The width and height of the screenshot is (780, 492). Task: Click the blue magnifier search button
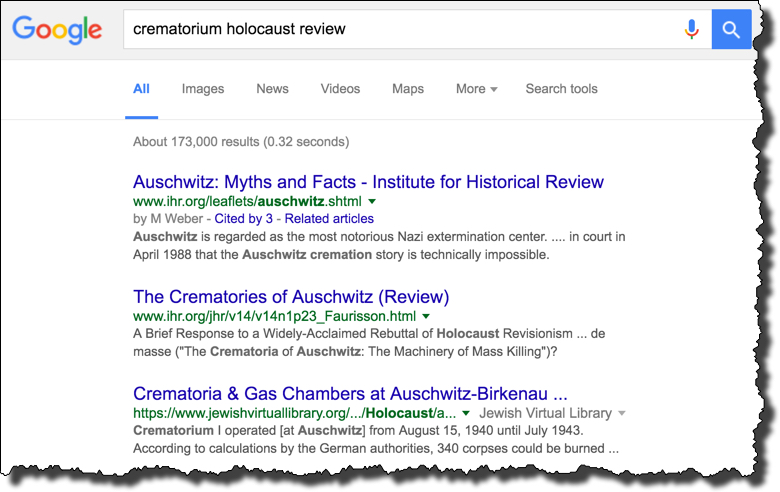(731, 30)
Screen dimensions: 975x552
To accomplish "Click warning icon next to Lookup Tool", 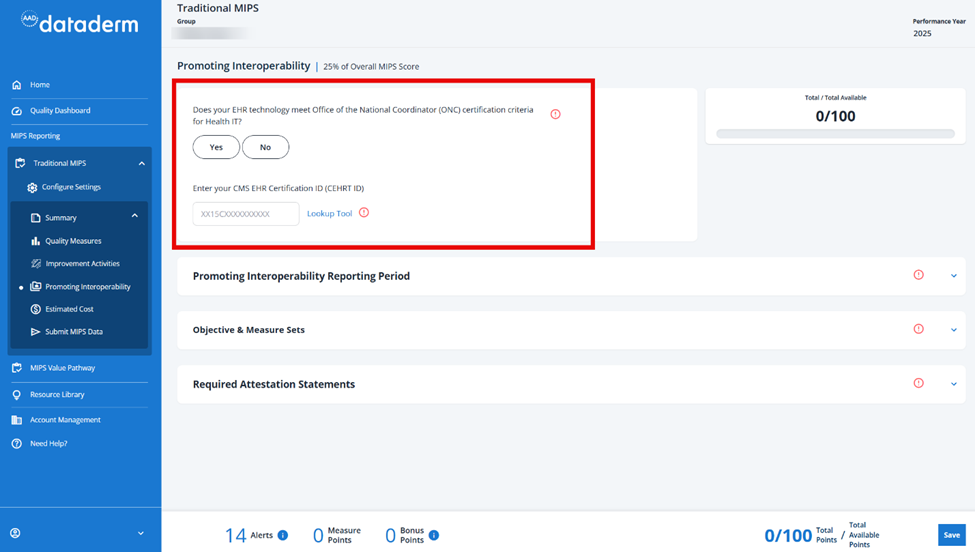I will point(364,213).
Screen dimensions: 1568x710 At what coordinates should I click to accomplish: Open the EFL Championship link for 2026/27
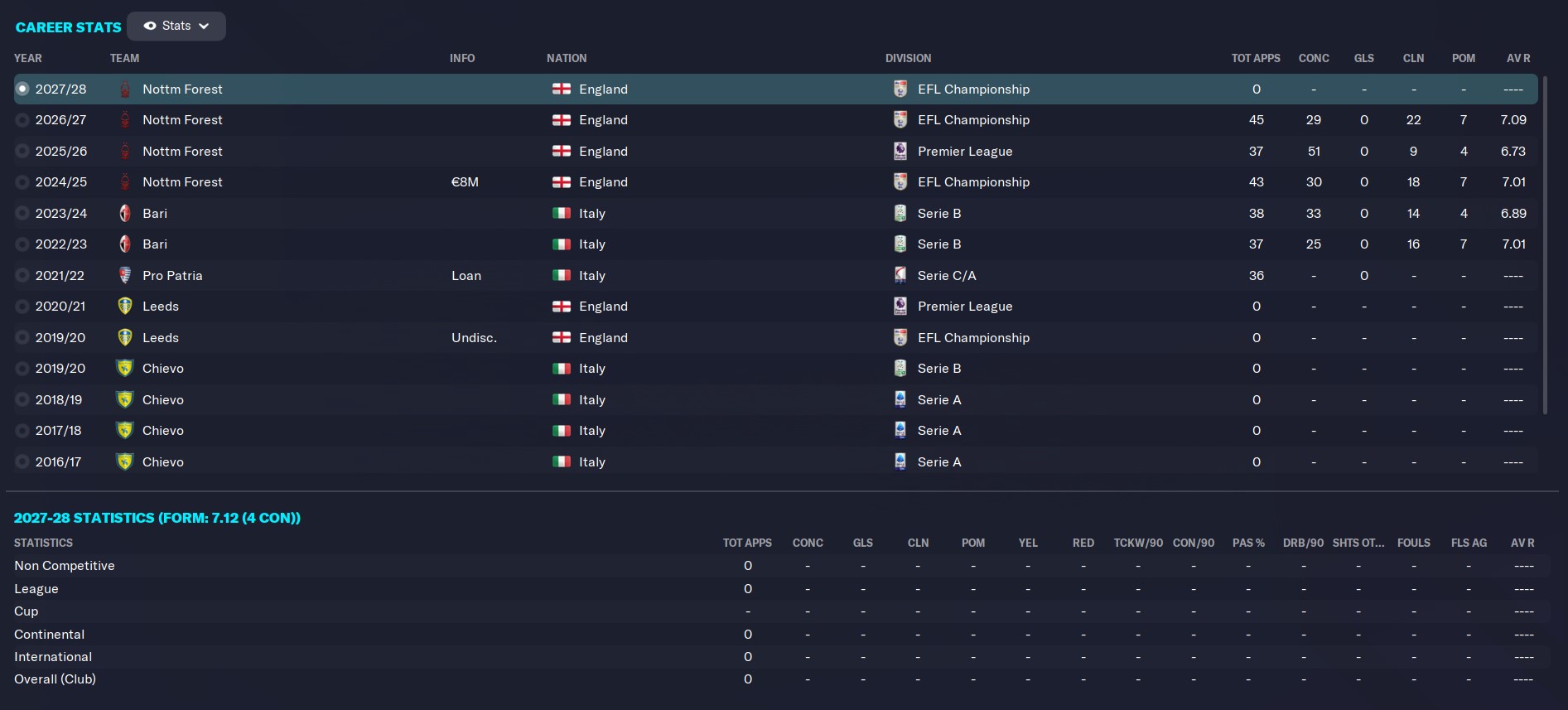973,120
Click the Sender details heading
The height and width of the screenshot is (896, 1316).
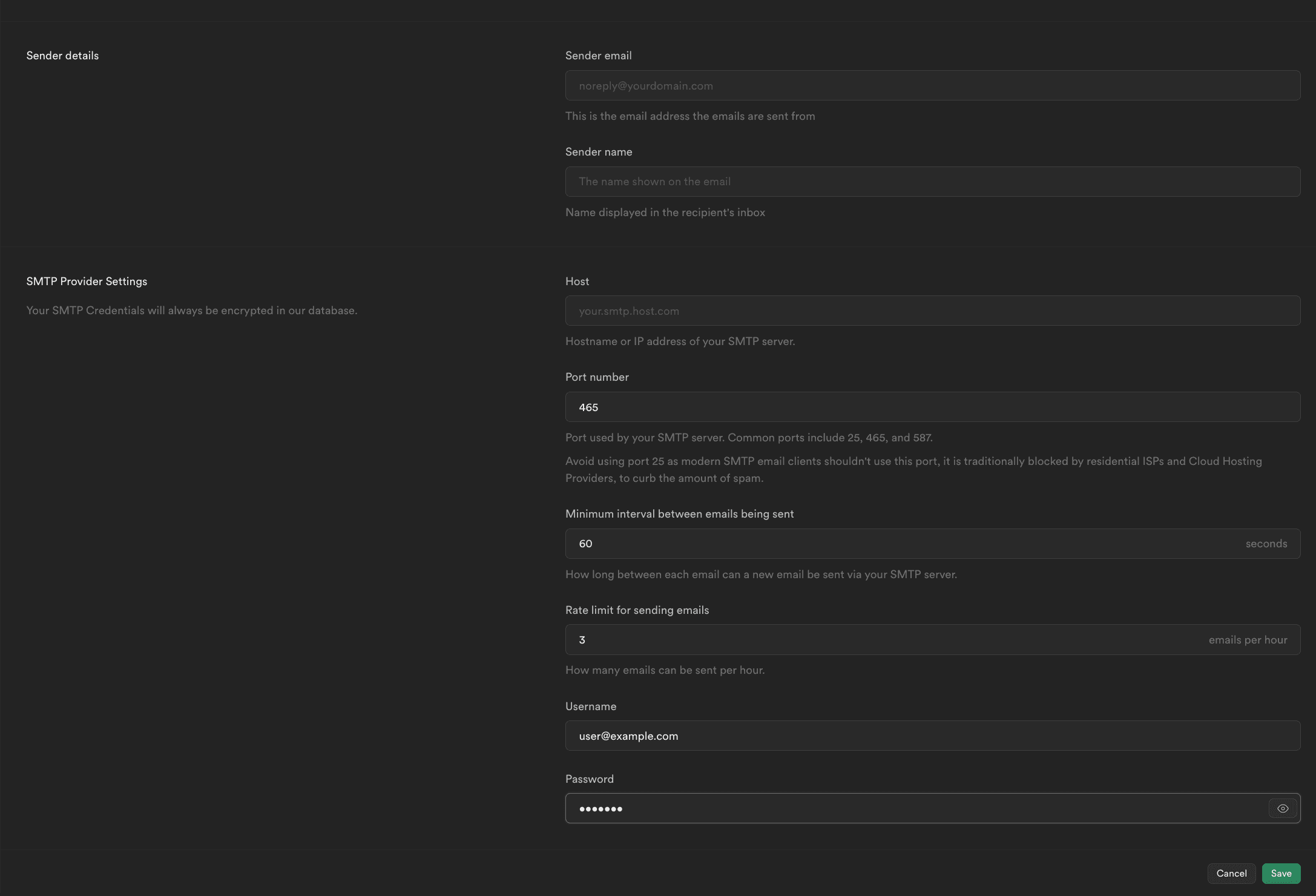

——————

» **GIVEN REQUEST**
Rewrite the stretch from the line containing "Screen dimensions: 1568x710" through the end of the lines, with "Sender details" replaced by "Recipient details" and nothing else changed. Leave the pictures out of your answer.

» **FINAL RESULT**
Screen dimensions: 1568x710 At what coordinates should I click to accomplish: Open the EFL Championship link for 2026/27
973,120
Click the Recipient details heading
The height and width of the screenshot is (896, 1316).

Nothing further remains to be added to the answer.